Mesmo após os horrores do nazismo e do Holocausto, o “olho por olho, dente por dente” persistia; não havia sinal de evolução.
Hoje, a tão esperada “evolução da paz” — pregada nas igrejas, escrita em poemas e cantada em belos versos — ainda não se concretizou.
Dizem que viver em paz é utopia, mas eu penso o contrário: viver em meio a essas constantes guerras é que é a verdadeira utopia.
Veja o povo da Palestina nos escombros do que restou de sua nação, os ataques ao Irã, a guerra sem fim na Ucrânia e tantos outros conflitos que a mídia pouco destaca.
Todas as pessoas que habitam esses lugares vivem seus dias sob o risco iminente da morte; vivem a utopia de estarem vivas “por enquanto”.
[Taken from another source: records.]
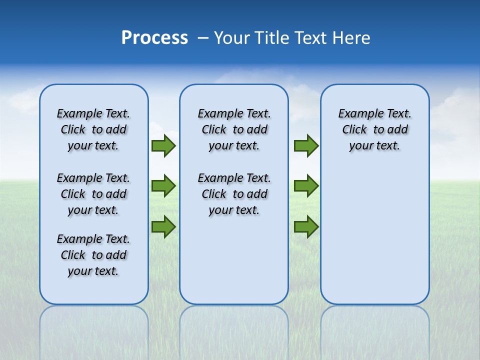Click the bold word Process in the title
click(154, 38)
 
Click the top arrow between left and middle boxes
click(164, 146)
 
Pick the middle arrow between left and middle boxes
click(164, 186)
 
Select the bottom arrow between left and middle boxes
click(164, 226)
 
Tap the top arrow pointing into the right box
click(306, 146)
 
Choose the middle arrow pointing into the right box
click(306, 186)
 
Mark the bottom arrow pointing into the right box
click(306, 226)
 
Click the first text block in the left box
click(94, 130)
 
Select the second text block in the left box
click(94, 194)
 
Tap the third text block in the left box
click(94, 255)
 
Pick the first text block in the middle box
click(234, 130)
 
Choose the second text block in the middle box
click(234, 194)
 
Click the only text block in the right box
click(374, 130)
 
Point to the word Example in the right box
click(356, 114)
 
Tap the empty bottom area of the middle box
click(234, 265)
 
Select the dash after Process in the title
click(203, 38)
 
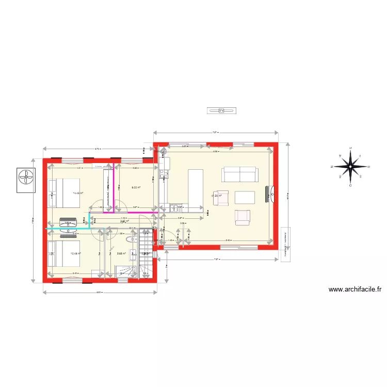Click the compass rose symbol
pyautogui.click(x=350, y=167)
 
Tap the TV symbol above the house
pyautogui.click(x=221, y=110)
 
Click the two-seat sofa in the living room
pyautogui.click(x=239, y=174)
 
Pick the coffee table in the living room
pyautogui.click(x=245, y=198)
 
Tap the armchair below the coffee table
pyautogui.click(x=243, y=217)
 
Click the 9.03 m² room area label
pyautogui.click(x=136, y=187)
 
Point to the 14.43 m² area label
pyautogui.click(x=78, y=193)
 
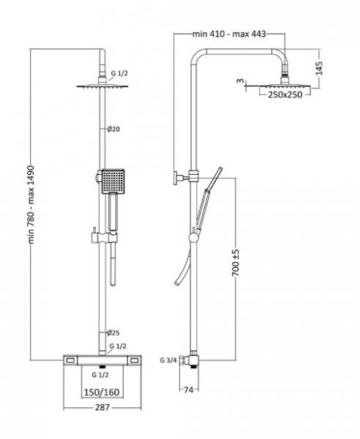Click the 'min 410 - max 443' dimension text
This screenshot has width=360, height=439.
point(229,34)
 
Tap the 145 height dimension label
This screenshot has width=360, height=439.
point(319,68)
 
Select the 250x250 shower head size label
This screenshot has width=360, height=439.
point(285,94)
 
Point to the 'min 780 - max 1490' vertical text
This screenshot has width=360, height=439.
point(31,205)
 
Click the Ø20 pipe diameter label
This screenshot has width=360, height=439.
point(113,129)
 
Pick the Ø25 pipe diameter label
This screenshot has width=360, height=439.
point(113,333)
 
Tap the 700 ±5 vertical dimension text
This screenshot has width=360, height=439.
point(236,263)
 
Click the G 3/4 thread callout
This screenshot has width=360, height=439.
point(168,360)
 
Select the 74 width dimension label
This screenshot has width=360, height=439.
point(189,390)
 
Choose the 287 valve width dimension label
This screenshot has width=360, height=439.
point(102,408)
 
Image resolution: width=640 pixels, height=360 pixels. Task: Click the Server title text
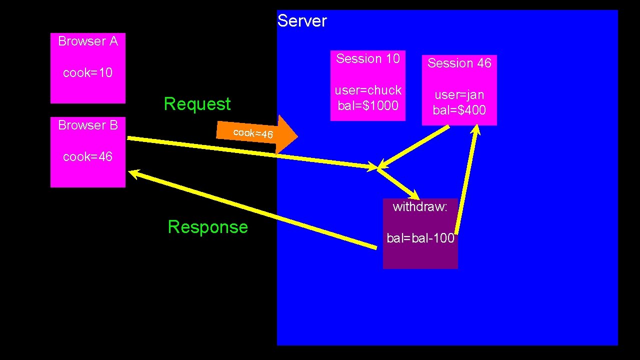[302, 21]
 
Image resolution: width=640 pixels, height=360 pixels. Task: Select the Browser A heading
[88, 41]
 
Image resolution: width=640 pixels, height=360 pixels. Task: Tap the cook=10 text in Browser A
[88, 73]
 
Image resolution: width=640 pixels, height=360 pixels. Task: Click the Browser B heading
[88, 125]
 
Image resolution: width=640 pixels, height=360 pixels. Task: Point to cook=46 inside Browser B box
[88, 157]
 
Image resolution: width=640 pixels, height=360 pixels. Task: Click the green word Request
[197, 104]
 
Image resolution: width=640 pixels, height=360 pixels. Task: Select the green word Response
[208, 227]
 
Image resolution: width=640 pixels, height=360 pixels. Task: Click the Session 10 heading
[368, 58]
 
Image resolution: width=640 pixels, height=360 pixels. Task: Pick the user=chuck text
[368, 90]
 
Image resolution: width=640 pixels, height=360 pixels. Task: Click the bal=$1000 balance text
[368, 106]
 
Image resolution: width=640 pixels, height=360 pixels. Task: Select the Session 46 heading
[459, 63]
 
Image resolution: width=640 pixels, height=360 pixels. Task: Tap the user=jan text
[459, 95]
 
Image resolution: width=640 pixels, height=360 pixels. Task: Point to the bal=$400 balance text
[459, 110]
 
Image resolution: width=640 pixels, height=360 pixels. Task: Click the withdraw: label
[420, 207]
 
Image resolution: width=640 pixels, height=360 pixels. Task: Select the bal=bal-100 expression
[420, 238]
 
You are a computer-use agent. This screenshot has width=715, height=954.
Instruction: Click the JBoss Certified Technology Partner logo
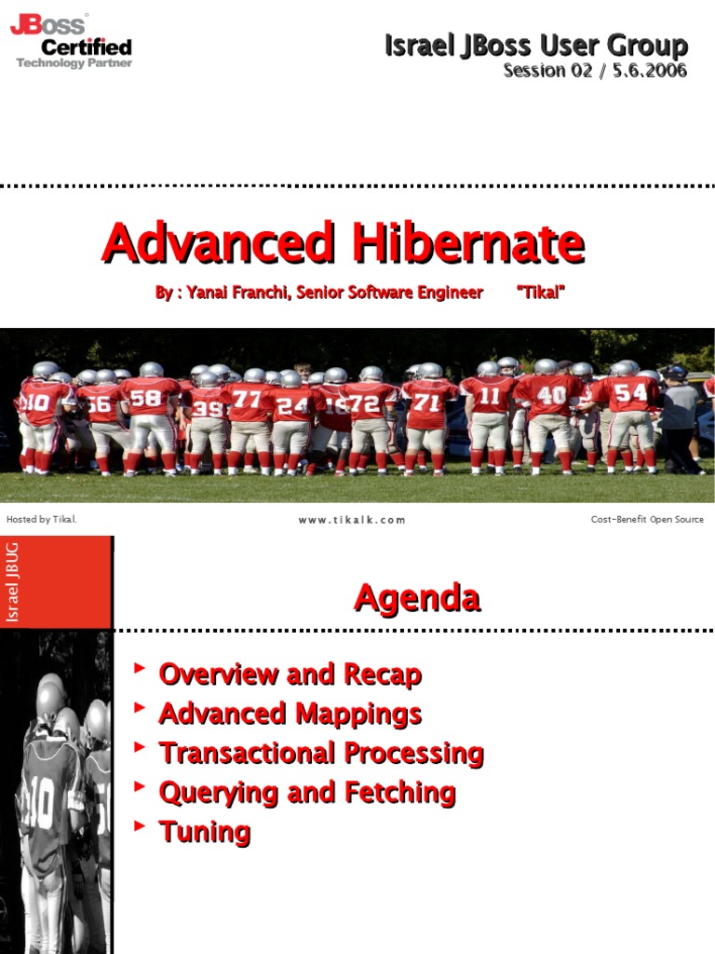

Perto ou longe dos campos de batalha, todos sentimos os reflexos dos conflitos: arrochos econômicos, inflação, ameaças autoritárias e grupos que tentam nos empurrar para o embate.
A guerra tornou-se um grande negócio para poucos e um risco para todos, transformando a paz em um conto de fadas de um mundo que não parece ser o nosso.